Collected data entries:
-*-

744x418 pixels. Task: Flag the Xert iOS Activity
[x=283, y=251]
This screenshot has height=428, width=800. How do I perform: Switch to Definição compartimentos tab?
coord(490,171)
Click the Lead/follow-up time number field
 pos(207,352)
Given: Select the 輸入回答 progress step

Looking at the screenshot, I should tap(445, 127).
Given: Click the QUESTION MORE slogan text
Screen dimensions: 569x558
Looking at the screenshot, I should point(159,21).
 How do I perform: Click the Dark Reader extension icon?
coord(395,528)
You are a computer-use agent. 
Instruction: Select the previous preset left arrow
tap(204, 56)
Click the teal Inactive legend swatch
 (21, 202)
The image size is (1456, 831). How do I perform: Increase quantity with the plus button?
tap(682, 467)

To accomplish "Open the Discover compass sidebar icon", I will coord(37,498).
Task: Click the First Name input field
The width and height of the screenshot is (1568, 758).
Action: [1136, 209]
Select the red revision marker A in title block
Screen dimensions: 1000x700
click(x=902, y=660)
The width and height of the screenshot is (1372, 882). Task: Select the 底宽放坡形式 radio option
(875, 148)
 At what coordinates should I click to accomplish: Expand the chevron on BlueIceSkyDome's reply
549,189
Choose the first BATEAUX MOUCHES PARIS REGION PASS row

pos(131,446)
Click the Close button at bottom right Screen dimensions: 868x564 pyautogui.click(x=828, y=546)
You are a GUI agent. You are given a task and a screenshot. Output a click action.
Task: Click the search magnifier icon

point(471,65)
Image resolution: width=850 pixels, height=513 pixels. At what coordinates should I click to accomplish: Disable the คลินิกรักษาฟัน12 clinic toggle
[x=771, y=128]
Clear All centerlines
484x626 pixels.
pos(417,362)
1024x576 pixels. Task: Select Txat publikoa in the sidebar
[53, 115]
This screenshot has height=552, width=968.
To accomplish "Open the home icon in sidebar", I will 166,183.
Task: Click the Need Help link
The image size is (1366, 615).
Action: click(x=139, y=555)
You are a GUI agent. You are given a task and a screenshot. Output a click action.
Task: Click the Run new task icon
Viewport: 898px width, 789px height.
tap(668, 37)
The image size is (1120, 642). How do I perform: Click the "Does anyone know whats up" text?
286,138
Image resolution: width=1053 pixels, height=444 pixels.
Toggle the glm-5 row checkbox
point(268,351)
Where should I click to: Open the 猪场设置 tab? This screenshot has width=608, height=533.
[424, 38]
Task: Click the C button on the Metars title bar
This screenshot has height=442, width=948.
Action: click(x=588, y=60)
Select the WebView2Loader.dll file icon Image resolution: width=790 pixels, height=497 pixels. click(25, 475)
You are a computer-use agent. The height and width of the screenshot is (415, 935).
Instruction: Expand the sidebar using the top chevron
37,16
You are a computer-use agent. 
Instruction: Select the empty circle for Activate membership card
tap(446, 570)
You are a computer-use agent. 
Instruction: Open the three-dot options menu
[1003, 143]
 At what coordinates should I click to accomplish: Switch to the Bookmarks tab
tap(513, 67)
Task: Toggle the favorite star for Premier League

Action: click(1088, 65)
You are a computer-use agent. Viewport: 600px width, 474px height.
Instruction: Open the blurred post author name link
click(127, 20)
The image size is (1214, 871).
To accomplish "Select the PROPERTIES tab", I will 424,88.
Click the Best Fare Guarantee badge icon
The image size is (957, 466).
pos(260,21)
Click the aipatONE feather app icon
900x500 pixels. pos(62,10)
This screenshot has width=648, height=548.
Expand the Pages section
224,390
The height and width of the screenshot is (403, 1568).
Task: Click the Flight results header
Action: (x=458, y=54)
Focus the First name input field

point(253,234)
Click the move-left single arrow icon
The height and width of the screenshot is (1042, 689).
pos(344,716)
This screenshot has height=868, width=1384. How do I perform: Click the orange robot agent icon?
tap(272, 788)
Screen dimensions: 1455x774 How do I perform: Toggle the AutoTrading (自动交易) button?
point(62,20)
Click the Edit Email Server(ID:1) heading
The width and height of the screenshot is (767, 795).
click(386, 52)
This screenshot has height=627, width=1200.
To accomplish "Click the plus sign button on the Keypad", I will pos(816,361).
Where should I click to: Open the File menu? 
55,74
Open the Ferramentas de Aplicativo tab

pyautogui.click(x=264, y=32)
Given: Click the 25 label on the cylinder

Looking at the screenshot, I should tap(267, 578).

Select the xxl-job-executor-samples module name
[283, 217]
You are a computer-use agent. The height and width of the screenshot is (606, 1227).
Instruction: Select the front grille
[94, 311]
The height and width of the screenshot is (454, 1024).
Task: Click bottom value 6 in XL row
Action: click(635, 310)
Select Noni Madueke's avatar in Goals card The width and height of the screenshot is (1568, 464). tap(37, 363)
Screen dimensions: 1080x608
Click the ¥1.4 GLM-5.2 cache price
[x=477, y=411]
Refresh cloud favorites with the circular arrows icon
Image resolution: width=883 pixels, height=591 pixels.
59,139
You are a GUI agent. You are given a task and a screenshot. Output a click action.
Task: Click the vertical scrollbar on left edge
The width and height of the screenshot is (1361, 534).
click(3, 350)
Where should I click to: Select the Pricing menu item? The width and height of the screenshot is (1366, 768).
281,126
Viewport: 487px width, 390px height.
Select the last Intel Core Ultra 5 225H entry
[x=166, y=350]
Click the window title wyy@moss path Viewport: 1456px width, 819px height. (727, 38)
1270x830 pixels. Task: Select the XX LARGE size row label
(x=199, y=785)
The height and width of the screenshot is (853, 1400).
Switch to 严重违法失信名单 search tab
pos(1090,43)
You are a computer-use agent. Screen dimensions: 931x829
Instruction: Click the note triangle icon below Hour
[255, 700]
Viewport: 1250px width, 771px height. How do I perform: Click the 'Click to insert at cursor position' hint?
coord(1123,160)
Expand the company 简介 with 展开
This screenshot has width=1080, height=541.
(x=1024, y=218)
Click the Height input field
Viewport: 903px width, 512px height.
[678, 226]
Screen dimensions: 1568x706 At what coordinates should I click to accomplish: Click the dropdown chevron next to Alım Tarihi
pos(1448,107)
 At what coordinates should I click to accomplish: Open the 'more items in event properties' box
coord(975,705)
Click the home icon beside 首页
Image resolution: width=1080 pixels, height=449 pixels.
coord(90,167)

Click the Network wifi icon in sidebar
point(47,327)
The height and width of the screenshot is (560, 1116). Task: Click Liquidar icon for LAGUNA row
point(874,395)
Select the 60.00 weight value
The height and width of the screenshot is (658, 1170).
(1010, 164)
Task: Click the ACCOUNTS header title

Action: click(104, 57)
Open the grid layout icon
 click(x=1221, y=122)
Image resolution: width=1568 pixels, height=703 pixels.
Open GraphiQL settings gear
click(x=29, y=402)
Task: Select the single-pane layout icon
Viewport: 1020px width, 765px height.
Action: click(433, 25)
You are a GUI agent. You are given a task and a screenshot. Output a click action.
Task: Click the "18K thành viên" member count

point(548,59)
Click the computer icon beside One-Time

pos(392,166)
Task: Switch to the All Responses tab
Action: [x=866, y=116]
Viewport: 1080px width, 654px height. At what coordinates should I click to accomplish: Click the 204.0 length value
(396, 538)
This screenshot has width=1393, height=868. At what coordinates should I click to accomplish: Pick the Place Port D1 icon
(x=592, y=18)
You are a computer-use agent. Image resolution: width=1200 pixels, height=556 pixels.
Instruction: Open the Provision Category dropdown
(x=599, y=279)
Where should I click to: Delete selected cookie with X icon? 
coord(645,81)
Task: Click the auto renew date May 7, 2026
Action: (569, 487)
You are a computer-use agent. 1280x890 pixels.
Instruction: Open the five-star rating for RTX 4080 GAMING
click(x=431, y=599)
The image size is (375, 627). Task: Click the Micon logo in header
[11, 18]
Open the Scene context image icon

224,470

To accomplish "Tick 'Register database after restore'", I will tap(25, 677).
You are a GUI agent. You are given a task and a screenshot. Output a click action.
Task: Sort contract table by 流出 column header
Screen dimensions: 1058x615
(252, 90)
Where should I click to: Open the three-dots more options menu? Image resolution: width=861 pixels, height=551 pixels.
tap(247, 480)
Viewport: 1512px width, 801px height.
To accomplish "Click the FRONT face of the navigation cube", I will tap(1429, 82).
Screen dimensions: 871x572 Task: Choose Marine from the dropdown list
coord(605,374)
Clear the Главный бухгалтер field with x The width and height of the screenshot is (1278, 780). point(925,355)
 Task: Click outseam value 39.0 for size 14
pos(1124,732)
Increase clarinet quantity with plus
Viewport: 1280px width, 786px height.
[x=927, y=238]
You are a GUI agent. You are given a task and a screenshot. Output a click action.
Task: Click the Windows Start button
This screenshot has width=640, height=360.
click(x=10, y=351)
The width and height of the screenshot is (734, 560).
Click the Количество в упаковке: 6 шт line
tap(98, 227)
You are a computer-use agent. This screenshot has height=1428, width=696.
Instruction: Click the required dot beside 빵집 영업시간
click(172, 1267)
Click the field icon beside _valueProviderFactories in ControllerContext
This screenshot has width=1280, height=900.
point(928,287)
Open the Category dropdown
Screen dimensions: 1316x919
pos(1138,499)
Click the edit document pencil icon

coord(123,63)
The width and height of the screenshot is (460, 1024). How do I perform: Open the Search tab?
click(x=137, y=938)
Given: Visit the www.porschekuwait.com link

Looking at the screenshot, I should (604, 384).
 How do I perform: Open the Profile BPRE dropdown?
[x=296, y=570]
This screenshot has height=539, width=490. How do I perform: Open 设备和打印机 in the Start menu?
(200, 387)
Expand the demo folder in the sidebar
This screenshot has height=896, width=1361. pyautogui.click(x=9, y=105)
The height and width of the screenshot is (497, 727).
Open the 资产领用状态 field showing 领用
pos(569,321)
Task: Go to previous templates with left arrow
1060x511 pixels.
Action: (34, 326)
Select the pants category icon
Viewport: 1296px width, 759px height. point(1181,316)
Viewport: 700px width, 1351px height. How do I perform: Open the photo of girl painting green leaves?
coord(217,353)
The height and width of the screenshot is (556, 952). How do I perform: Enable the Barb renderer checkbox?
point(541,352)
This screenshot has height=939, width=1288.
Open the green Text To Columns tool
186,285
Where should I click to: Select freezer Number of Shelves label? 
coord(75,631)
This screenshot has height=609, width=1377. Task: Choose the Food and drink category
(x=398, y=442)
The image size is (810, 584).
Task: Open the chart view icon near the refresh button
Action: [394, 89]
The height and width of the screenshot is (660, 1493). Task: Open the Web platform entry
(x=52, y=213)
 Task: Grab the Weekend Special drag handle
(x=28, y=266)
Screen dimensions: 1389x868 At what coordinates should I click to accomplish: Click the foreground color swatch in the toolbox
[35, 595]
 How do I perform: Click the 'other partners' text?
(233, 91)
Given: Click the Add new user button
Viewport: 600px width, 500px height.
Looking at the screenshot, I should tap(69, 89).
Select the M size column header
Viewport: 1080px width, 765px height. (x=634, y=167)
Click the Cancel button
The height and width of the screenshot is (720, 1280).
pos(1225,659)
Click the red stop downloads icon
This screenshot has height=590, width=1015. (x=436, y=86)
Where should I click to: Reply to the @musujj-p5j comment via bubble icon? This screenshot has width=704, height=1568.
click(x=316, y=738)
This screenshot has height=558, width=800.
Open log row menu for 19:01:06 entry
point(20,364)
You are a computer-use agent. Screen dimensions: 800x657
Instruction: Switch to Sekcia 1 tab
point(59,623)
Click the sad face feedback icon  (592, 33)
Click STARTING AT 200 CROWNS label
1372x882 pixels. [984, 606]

-*-

Task details:
All lines in the data above from the one with "Viewport: 898px width, 789px height." through the one with "You are a computer-use agent. Viewport: 600px" must be repeated exactly, and no others.

Answer space:
Viewport: 898px width, 789px height.
tap(668, 37)
The image size is (1120, 642). How do I perform: Click the "Does anyone know whats up" text?
286,138
Image resolution: width=1053 pixels, height=444 pixels.
Toggle the glm-5 row checkbox
point(268,351)
Where should I click to: Open the 猪场设置 tab? This screenshot has width=608, height=533.
[424, 38]
Task: Click the C button on the Metars title bar
This screenshot has height=442, width=948.
Action: click(x=588, y=60)
Select the WebView2Loader.dll file icon Image resolution: width=790 pixels, height=497 pixels. click(25, 475)
You are a computer-use agent. The height and width of the screenshot is (415, 935).
Instruction: Expand the sidebar using the top chevron
37,16
You are a computer-use agent. 
Instruction: Select the empty circle for Activate membership card
tap(446, 570)
You are a computer-use agent. 
Instruction: Open the three-dot options menu
[1003, 143]
 At what coordinates should I click to accomplish: Switch to the Bookmarks tab
tap(513, 67)
Task: Toggle the favorite star for Premier League

Action: click(1088, 65)
You are a computer-use agent. Viewport: 600px width, 474px height.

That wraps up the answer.